Finance teams need to look beyond Bitcoin to broader opportunities offered by blockchain technology and digital assets.
Don’t let all noise blaring from bitcoin drown out the broader implications of blockchain technology and the need for finance teams to understand the potential opportunities offered by cryptocurrency and other digital assets including tokenized securities.
- That bottom-line takeaway emerged at a recent meeting of NeuGroup for Cash Investment 2 sponsored by State Street, where representatives from Deloitte as well as cryptocurrency fintechs Lukka and Arca Labs walked members through the innovative possibilities of digital assets.
- “From a treasurer’s standpoint, I’ve seen a progression of acceptance of digital assets through the years,” said Carina Ruiz, a Deloitte Risk & Financial Advisory partner. “From our first conversations with clients saying ‘heck no’ to understanding that this is the way of the future and something they need to accept, whether or not we receive or pay through it. The ship has sailed.”
Beneath the headlines. Tim Davis, a Deloitte Risk & Financial Advisory principal and Deloitte’s Global Center of Excellence for Blockchain Assurance leader, said frequent headlines about bitcoin’s ups and downs can cause people to miss the point. “The point is not bitcoin’s volatility, the point is the innovation,” he said. “It’s a Cambrian explosion of innovation in the financial markets.”
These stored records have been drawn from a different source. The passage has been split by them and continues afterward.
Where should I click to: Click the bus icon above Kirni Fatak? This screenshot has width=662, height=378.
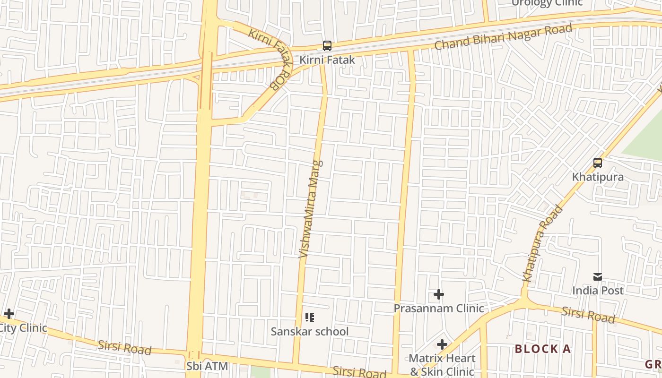coord(327,46)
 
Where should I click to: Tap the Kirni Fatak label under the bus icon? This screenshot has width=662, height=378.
coord(327,60)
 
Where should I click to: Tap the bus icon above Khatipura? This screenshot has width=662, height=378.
coord(598,163)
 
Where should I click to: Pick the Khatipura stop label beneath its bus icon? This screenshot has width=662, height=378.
coord(598,177)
- Blockchain innovations have led to trustless computing and decentralized finance (DeFi) tools that he said can disintermediate traditional ecosystem platforms and allow for more efficient, transparent transactions.
- Trustless computing eliminates a middle man, allowing for direct account-to-account transactions and DeFi that relies on a blockchain and can eliminate the need to trust a bank or other counterparty.
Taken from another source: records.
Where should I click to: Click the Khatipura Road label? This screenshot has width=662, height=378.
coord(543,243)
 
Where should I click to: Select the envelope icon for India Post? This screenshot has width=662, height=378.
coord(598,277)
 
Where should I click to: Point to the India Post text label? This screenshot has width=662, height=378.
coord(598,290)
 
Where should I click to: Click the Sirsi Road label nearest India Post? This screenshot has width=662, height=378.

- Mr. Davis referred to two pieces Deloitte published about corporate investing and the use of cryptocurrency in business, which emphasize that cryptocurrency technology is an area ripe with opportunity.
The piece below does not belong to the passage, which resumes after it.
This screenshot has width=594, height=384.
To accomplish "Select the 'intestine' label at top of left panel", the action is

- Lukka CEO Robert Materazzi said crypto is not simply a new asset class, but a technology that can be applied to any asset class.
- “It has resulted in some new asset classes, like cryptocurrencies such as bitcoin; we’ll see if these assets are around in 10 years,” he said. “I don’t know if bitcoin specifically will be, but I do believe assets will be using blockchain, and I think it will change the way that assets are managed around the world—across all businesses.”
An opportunity to educate. Many members are asking what steps can treasury take in the near future to prepare for the changes coming with crypto and other digital assets.
- Rob Massey, a partner and global tax leader for Deloitte’s blockchain and cryptocurrency team, said a good start is enabling the organization to use digital assets, “in an investment category, payment or in your business. It is a good way to test drive and stress test [your company’s] systems.”
- He said this can also help treasury understand how another team within the company will potentially treat cryptocurrency. “What they used to do with some other asset is different from what they’re going to do with crypto, so you have to learn their sensitivities real-time. You’re in it together.”
Other takeaways. Mainstream financial institutions, including custody banks, are adopting the tech and data management infrastructure of cryptocurrency native exchanges. Fintechs can offer some assistance on the data management side; one example is Lukka, which transforms blockchain data into business information that’s easier to parse.
- As cryptocurrency becomes more regulated, KYC is also becoming more critical—and more digitized, a digital onboarding process that may be more intensive.
- Tokens or new digital securities backed by Treasury securities—like that of Arca—highlight how traditional investment products could be wrapped in the ecosystem, and be more likely to pass muster with corporate investment policies as well.
- Popular cryptocurrencies like bitcoin and ether go up to eight and 18 decimal places, something members say corporate and bank systems are not currently set up to handle.